AMERICANS WITHOUT LAW: THE RACIAL BOUNDARIES OF CITIZENSHIP, by Mark S. Weiner.  New York and London: New York University Press, 2006.  205pp.  Hardback.  $45.00.  ISBN: 0814793649.

 

Reviewed by John Paul Ryan, The Education, Public Policy and Marketing Group, Inc.  Email: johnpryan [at] ameritech.net.

 

The story of race, ethnicity, and American culture is a complex and contested one, influenced both by the actual flow of events and the political values of the storyteller.  In some versions, there is a steady progression from exclusionary laws and practices to an inclusive society.  Others choose to emphasize our nation’s troubled past, riddled with state-sanctioned discrimination, hate, and exclusion, and see little hope that new groups will avoid these old burdens.  Legal scholar Mark Weiner, a Rutgers University law professor, fashions a story that draws on both traditions in his new book about law, race, and the boundaries of citizenship.

 

Four stories (or case studies) form the basis of AMERICANS WITHOUT LAW.  The first traces Native Americans in the late 19th century, followed by residents of the U.S. possessions of Puerto Rico, Hawaii, and the Philippines after the Spanish American War, Japanese immigration in the early 20th century, and the march toward civil rights by and for African-Americans in the middle of the 20th century.  What is new and distinctive about Weiner’s analysis of these four familiar cases are the biographical, cultural, and interdisciplinary tones that he weaves together.   Law is still the anchor – Weiner thoroughly analyzes a series of Supreme Court decisions, and some congressional statutes, within each story.  His discussions focus less on the actual Court holdings and more on the jurisprudential lines of reasoning that flow from the majority opinions, concurring opinions, and dissents.  For each story, Weiner argues that judicial reasoning reflects leading intellectual thinking of the day embodied in key individuals – the naturalist and geographer John Wesley Powell for the Native American case study; Senator Henry Cabot Lodge for the story about citizenship in the U.S. possessions; Madison Grant, a lawyer and social critic for the study of Japanese immigration; and the social science scholar Gunnar Myrdal for the story of civil rights and BROWN.  These key individuals, Weiner seeks to demonstrate, influenced both political discourse and Supreme Court opinions of the day.

 

Weiner’s primary thesis is that racial minorities in the 19th and early 20th centuries were kept outside of our nation’s civic boundaries by law, in particular by “a culturally potent and institutionally productive language of law” (p.1) that he labels “juridical racialism.”  This function of law, which he believes has gone largely unexamined, both reflected and promoted forms of institutional racism and nativism.  Weiner also argues that juridical racialism promoted national [*793] economic growth and development, often at the expense of racial groups unprotected by law.  Finally, he weaves historical and modern concepts of culture into his arguments, relying on the work of German anthropologist Franz Boas, who was a leading contributor to scholarship on culture during the era of his case studies.  Weiner argues that Boas’ transformation of the idea of culture (to something more than a proxy for race) is illuminated by juridical racialism – in particular by “encouraging new rubrics for thinking about the nature of race in relation to the concept of law – rubrics . . .  that were absorbed into the law itself” (p.15).

 

The first story, “Laws of Development, Laws of Land” is an analysis of Native Americans, law, and tribal land at the close of the 19th century, focusing especially on the years between 1883 and 1887 when Congress passed the Dawes Act and the Supreme Court weighed in on two cases (CROW DOG, 1883 and U.S. v.

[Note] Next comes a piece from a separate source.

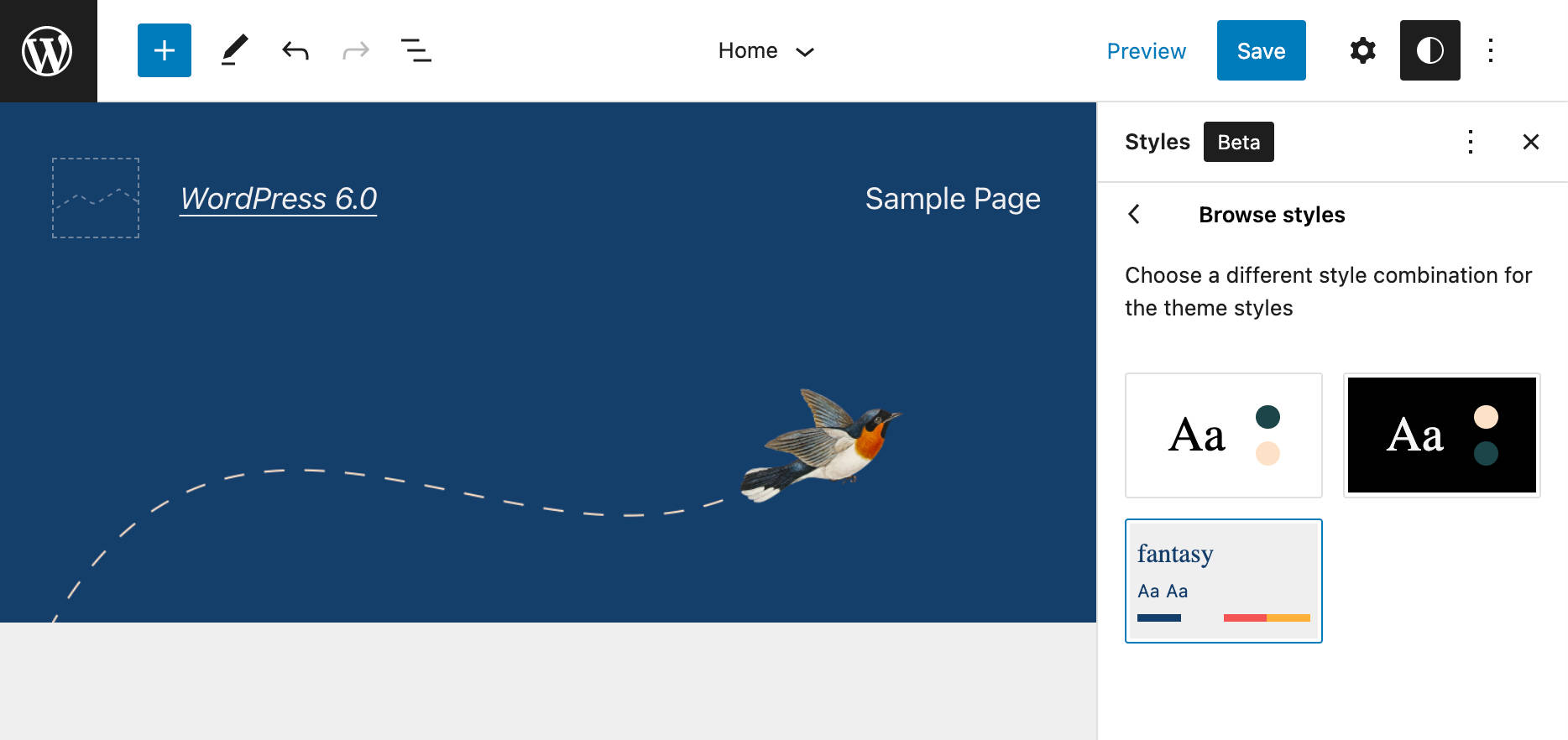Viewport: 1568px width, 740px height.
Task: Click the WordPress 6.0 site title link
Action: 278,199
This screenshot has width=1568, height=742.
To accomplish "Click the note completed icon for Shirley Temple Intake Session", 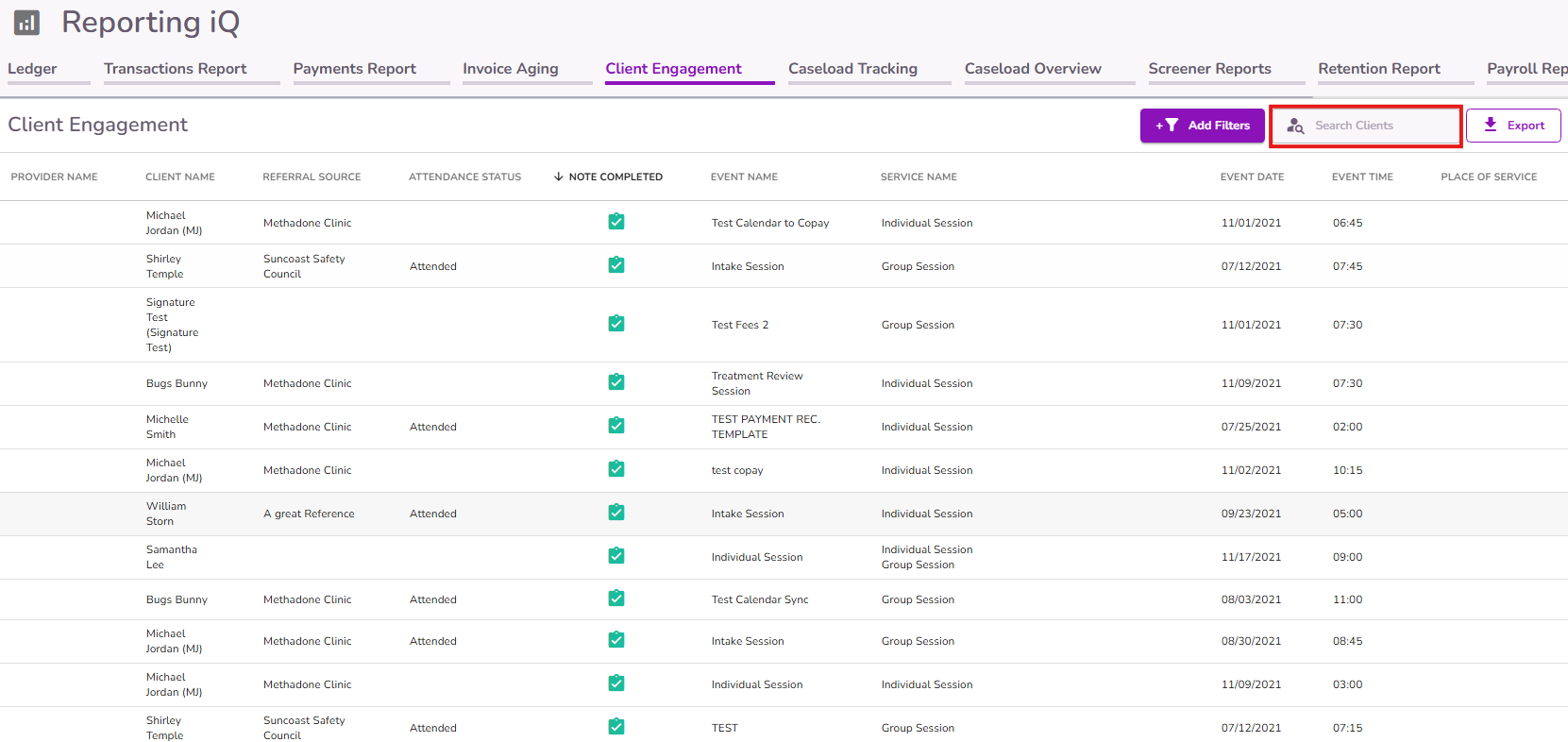I will 616,265.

KAGAMA, 1886) involving the extension of federal jurisdiction over what Weiner loosely calls “Indian crime.”  He traces the personal background, experiences, and occupations of John Wesley Powell from scientist and teacher to a military engineer in the Civil War to the founder and director of the Bureau of American Ethnology, where he published many anthropological studies, among them descriptions and classifications of the culture and language of North American Indians.   Weiner argues that the assimilationist-era Indian reforms advocated by Powell were “put into practice with the Dawes Act” (p.36), a policy [of abolishing Indian tribal property] that Weiner and most other contemporary scholars label as a disaster.  Moreover, he argues that the “intellectual themes of John Wesley Powell’s personal and professional life sounded through” (p.38) the CROW DOG and KAGAMA cases, which he tries to demonstrate through a detailed analysis of the language of Justice Stanley Matthews’ and Samuel Miller’s opinions for the Court.

 

The INSULAR CASES form the legal basis for Weiner’s second story, “Teutonic Constitutionalism and the Spanish-American War.”  Here, he examines the U.S. possessions acquired from the Spanish-American War – Puerto Rico, Hawaii, and the Philippines – through the biographical lens of Senator Henry Cabot Lodge, an influential advocate of American expansionism who served in the Senate from 1893-1924, and the myriad of Supreme Court cases between 1901 and 1904 testing the application of the Constitution and the Bill of Rights to the peoples of these colonial lands.  Questions of race, racial inferiority, intellectual capacity, and the potential for self-government (and ultimately, statehood) underlay these cases as well as the thinking of foreign policy architects of the time.  Weiner observes: “In his work in Congress . . . Lodge consistently spoke in the language of Teutonic juridical racialism, his political concerns deeply driven by its worldview” (p.64).  Lodge’s worldview was reflected in some but not all of the judicial opinions and writings of the period, which Weiner classifies into two camps – “judicial traditionalists” (like Justice John Marshall Harlan) who [*794] believed that the Constitution follows the flag, and “judicial modernists” (like Justices Edward White and Henry Billings Brown) who believed that Congress rightfully intended the residents of these possessions to live outside of the shadow of constitutional protections.  For Weiner, this story – like the first one about the redistribution of Indian lands – is also about the expansion of U.S. economic growth, in this case through increased access to overseas markets afforded by the Spanish-American War and its aftermath.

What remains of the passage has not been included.